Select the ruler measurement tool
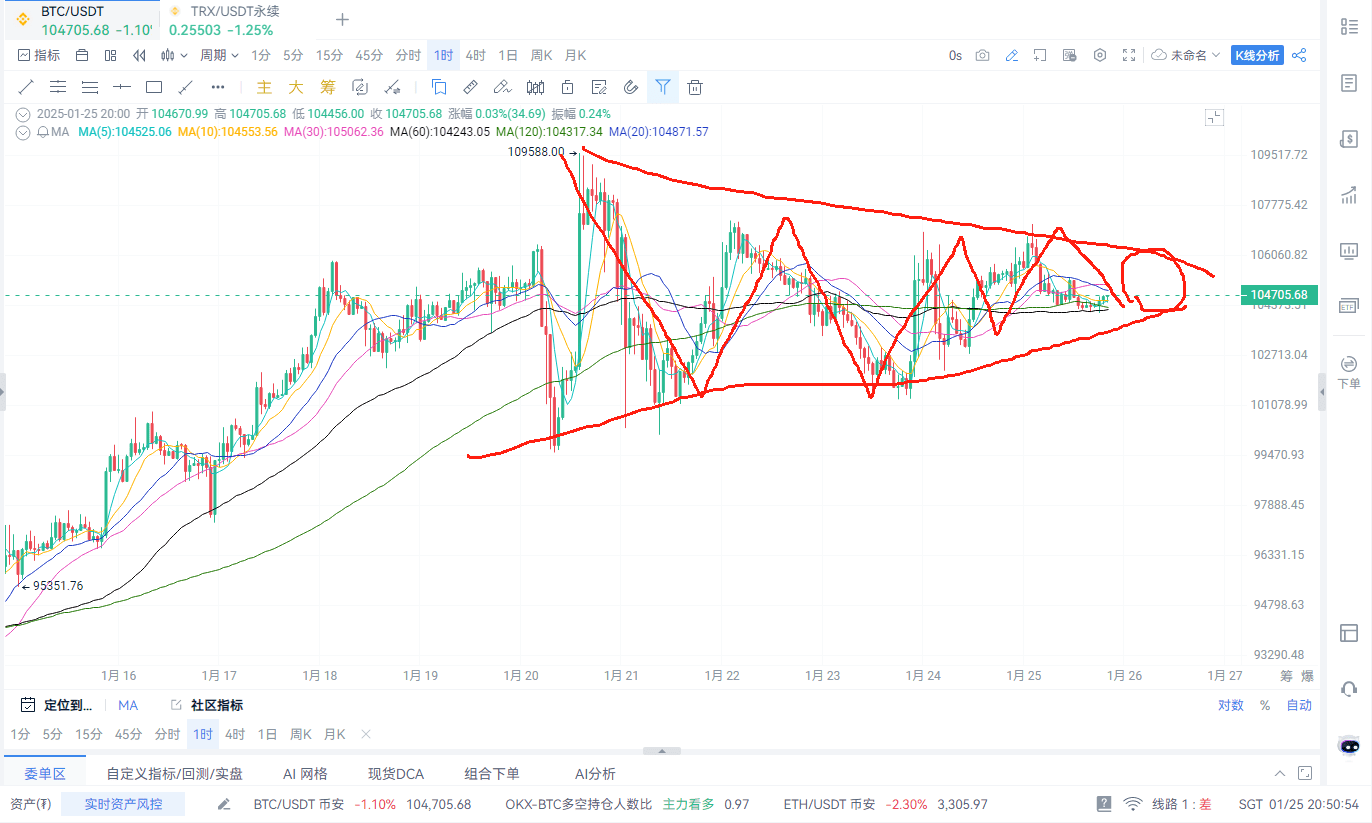click(470, 87)
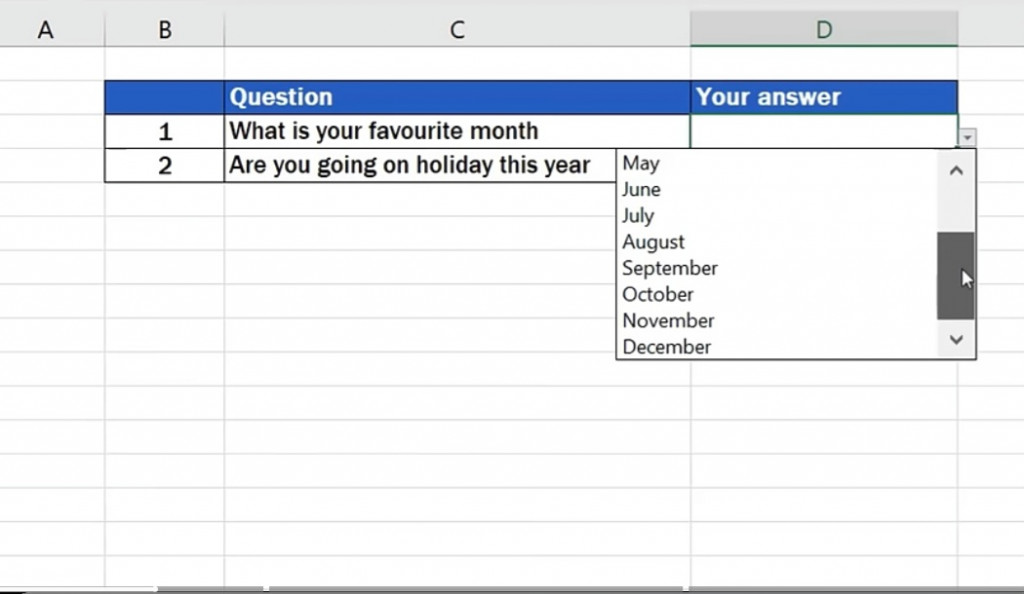Click the 'Question' header cell

point(457,97)
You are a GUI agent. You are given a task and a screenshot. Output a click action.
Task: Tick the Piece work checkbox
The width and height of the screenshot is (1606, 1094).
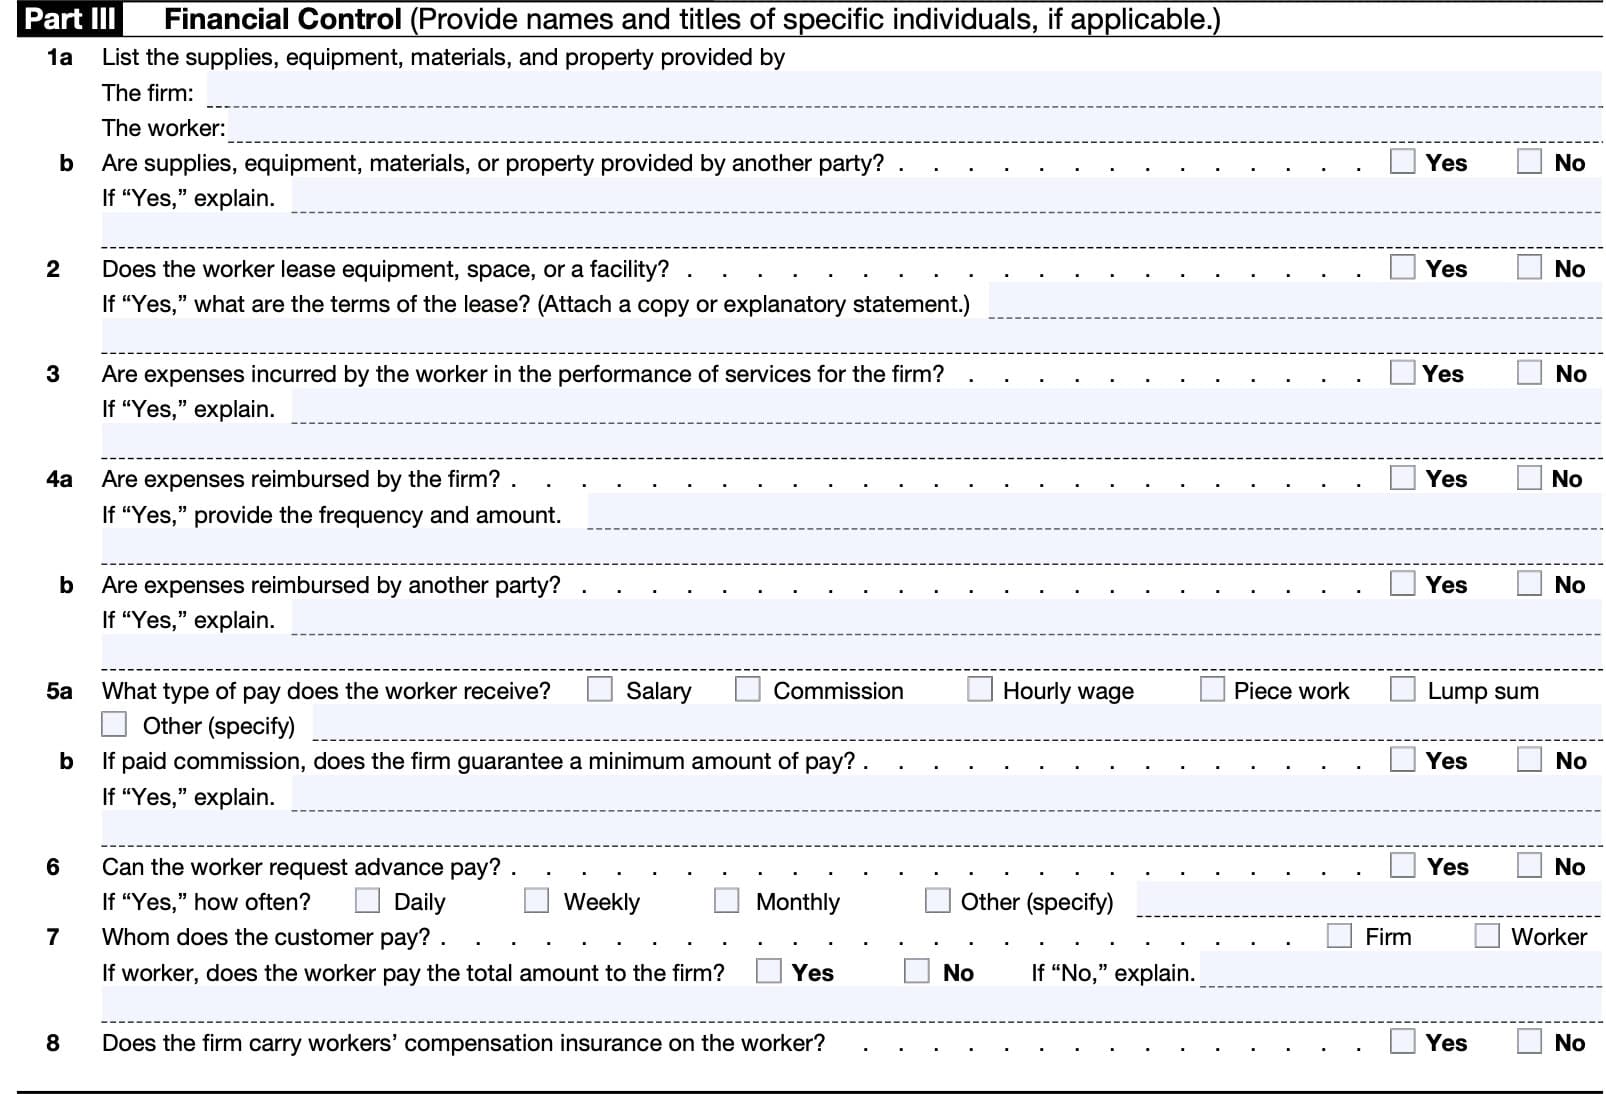point(1212,689)
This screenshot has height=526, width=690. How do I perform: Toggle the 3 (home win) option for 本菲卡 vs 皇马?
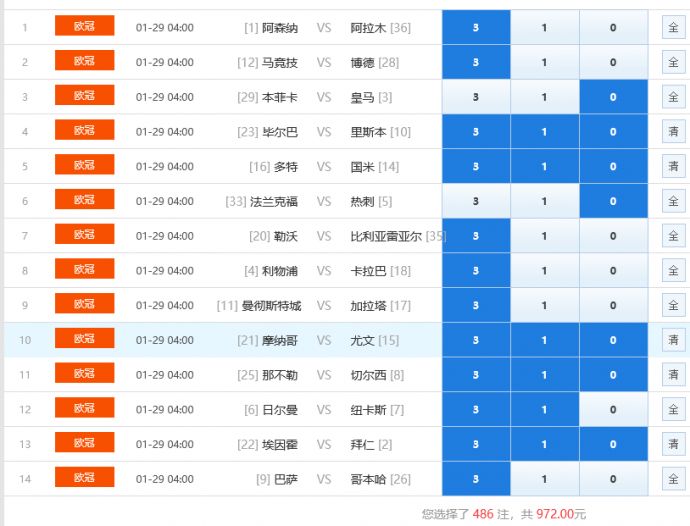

#####

Copy exactly the lines from the line containing "The width and" through the last line of the records above, both included, and leave out any pictures.

» **RESULT FOR THIS EXERCISE**
The width and height of the screenshot is (1606, 1094).
point(1212,689)
This screenshot has height=526, width=690. How do I perform: Toggle the 3 (home win) option for 本菲卡 vs 皇马?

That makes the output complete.